I can see that I could use some more entropy during boot as well. Still, and judging by dmesg dumps of others on the web, this appears to be pretty normal.

As for your NVidia troubles, I only can recommend watching your logs closely, and after every change you make to the system. Usually, checking all of the following logs for changed behavior should produce a few clues:

  • dmesg

  • journalctl -b # system log from most recent boot onwards

  • tail -f -n $LINES ~/.xsession-errors /var/log/Xorg.0.log # have it run along daily work in a terminal window; any lines marked (WW) or (EE) should deserve special attention:

  • grep ‘(WW|EE)’ ~/.xsession-errors /var/log/Xorg.0.log this grep displays any Xorg-related errors or warnings

  • less /var/log/kdm.log # … or the log of SDDM, or of the display manager of your choice

  • nvidia-smi # more like a command-line status utility than a log

Finally, »a trap for young players« (as EEVblog’s Dave Jones likes to put it in his aussie accent):
If you manually reconfigure things (graphics drivers, other periphery, system tuning, adding or removing system RPMs), never forget to run dracut as root user before booting your system, or else your changes may be ignored during early boot (right after GRUB) because those changes haven’t made it yet into the initrd (initial RAM disk) used by the kernel to bootstrap the rest of your system. Using YaST, this happens automatially after relevant changes; without YaST, you have to think about launching dracut on your own. I have fallen into this trap several times on my main rig while experimenting with Nouveau/NVidia-proprietary drivers, wondering why my changes won’t manifest during boots.

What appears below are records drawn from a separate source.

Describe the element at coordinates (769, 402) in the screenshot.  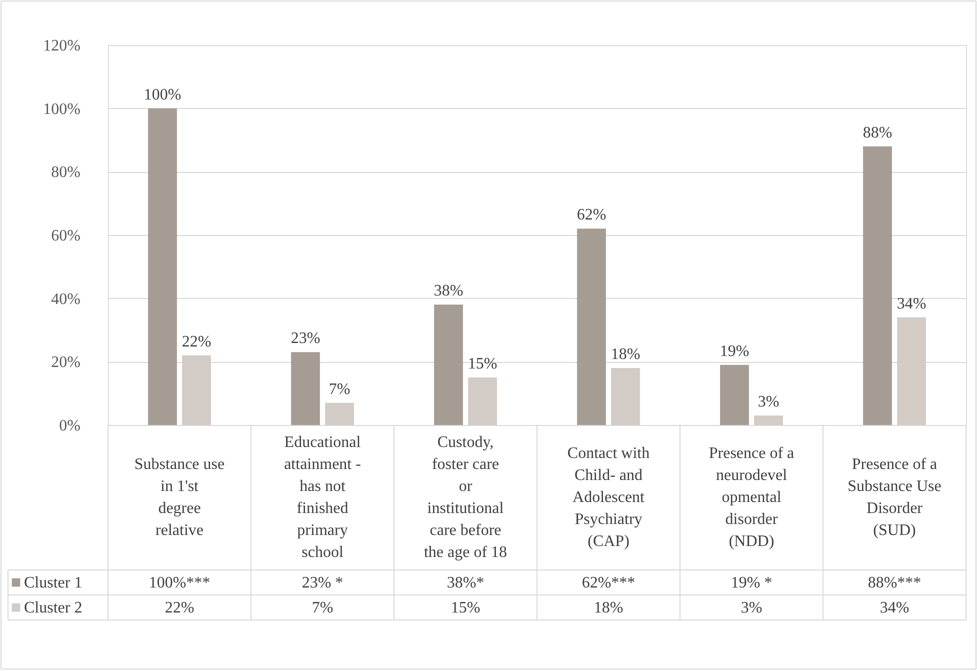
I see `annotation: 3%` at that location.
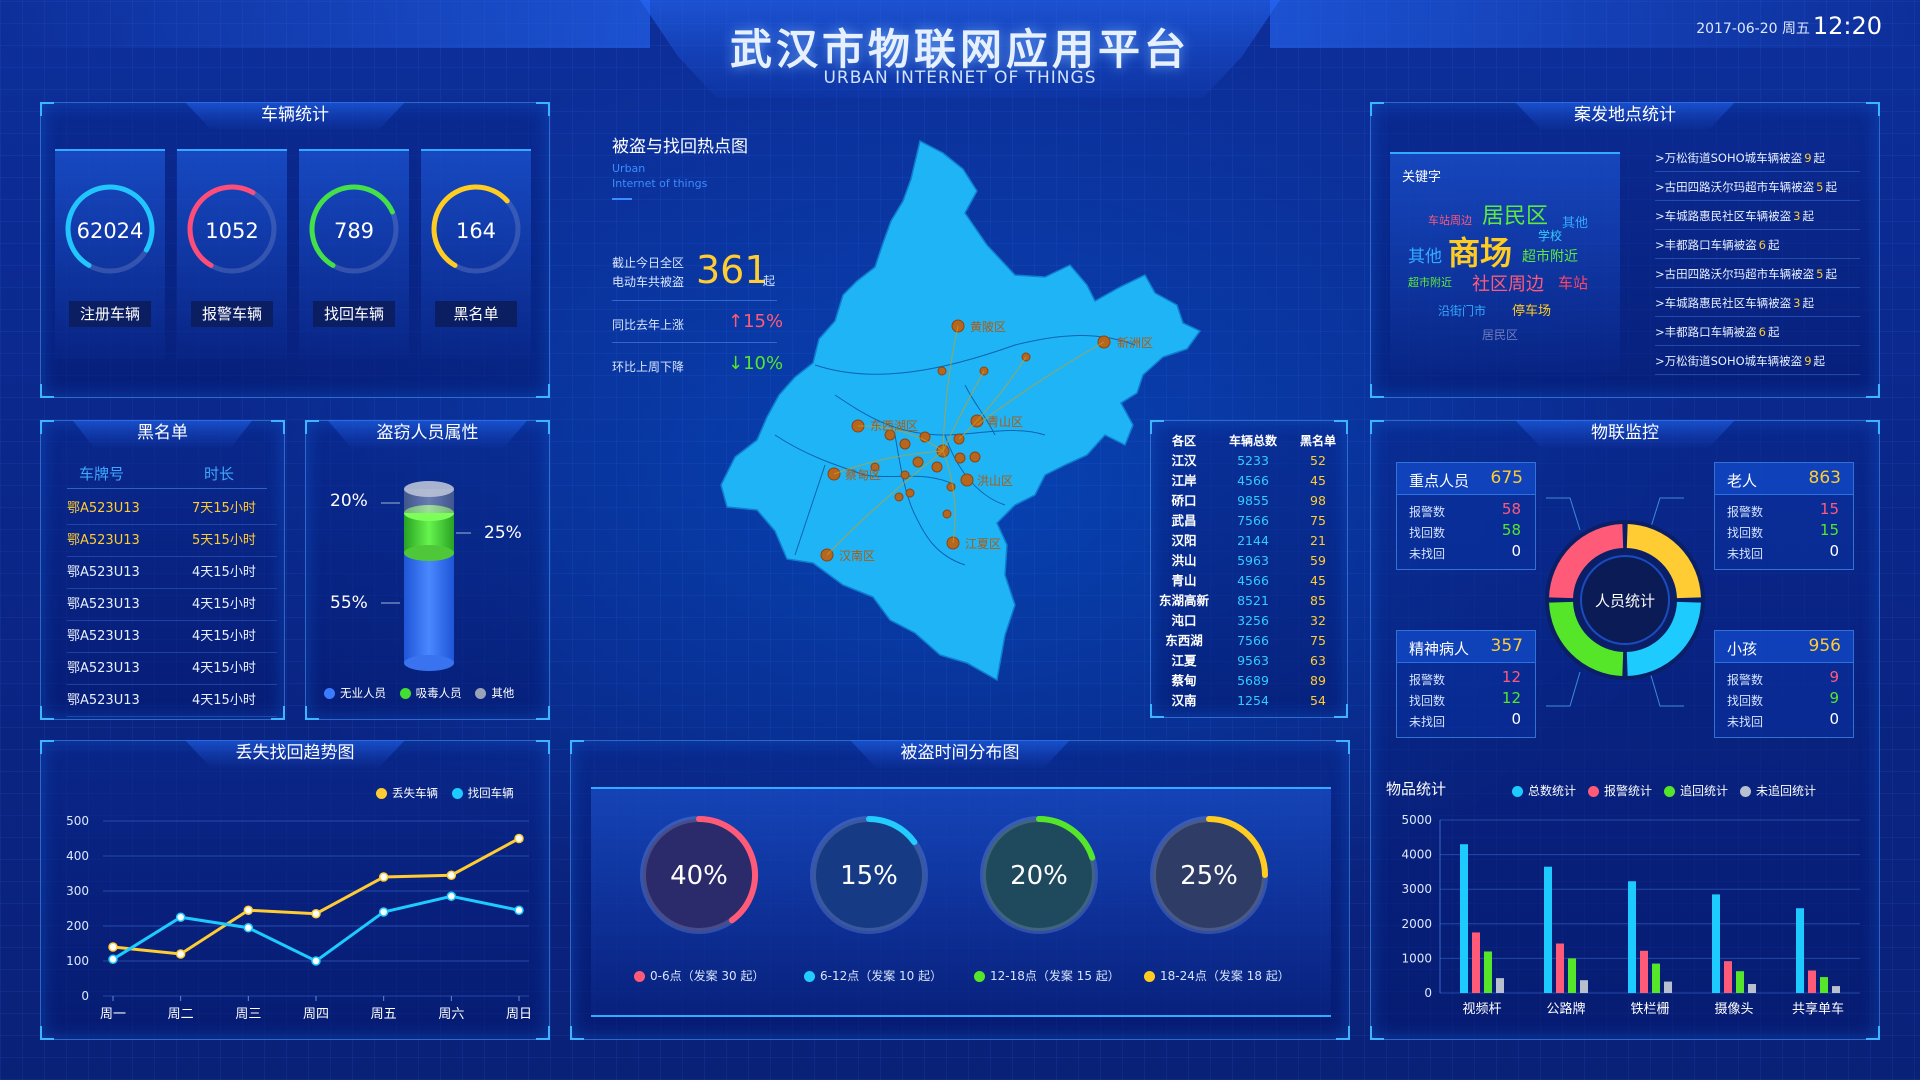 The width and height of the screenshot is (1920, 1080). Describe the element at coordinates (1506, 478) in the screenshot. I see `monitor-card-value: 675` at that location.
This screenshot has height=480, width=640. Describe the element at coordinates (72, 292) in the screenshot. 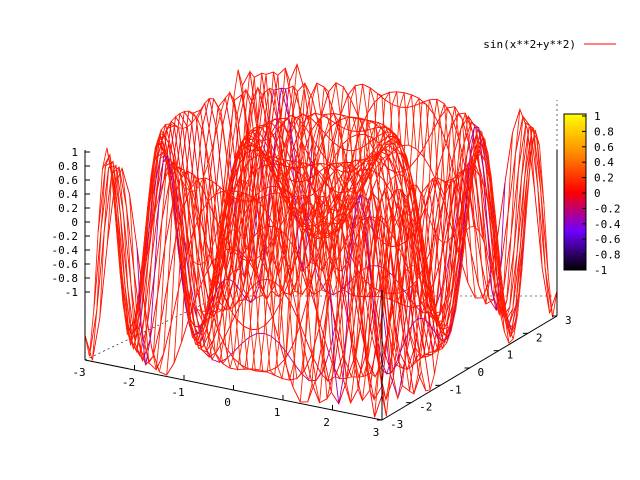

I see `z-tick-label: -1` at that location.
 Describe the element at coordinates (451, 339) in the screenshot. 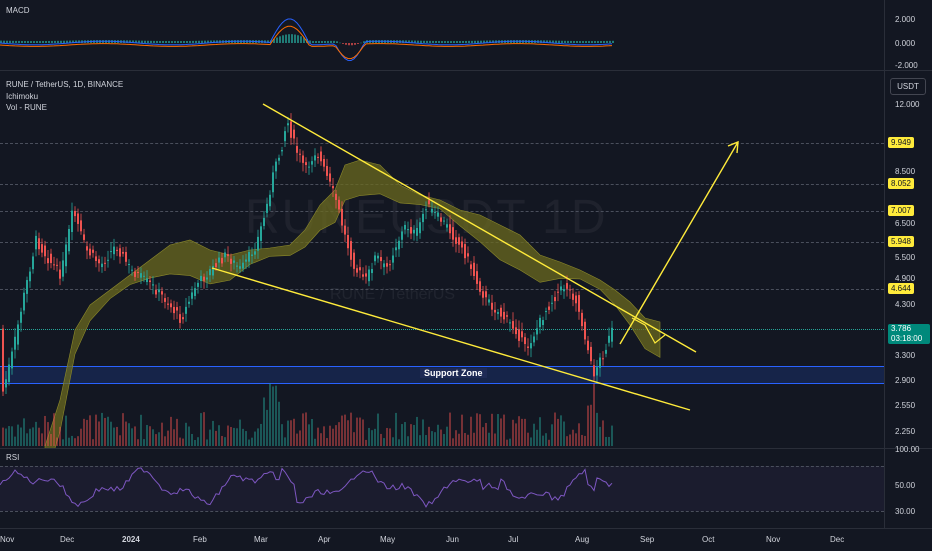

I see `lower-trendline` at that location.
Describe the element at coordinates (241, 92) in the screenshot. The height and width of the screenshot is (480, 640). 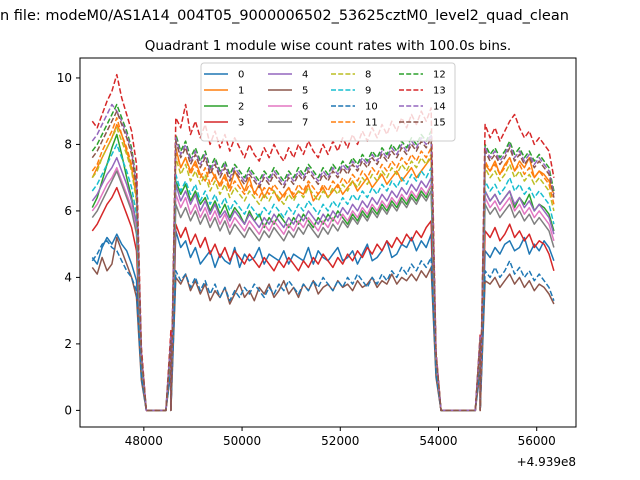
I see `legend-label: 1` at that location.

I can only imagine that mobile GPUs can add more complexity, especially with laptops that use buggy BIOS-/ACPI-power management (try the latest BIOS update); or which use their integrated Intel (or AMD-APU) graphics core for saving power and only activate the NVidia GPU when necessary for 3D stuff. Does your machine do that?
Happy testing. Cheers!

When I first installed openSuse on a new laptop with nvidia graphics, in late 2018, the display didn’t work. Pressed by other activities, I put the computer (HP Omen) aside. Then I saw that a software update from openSuse included a new list of supported hardware, so I tried again in January 2019. A fresh installation resulted in a functioning computer with hi-res graphics. I hope these problems are behind us now.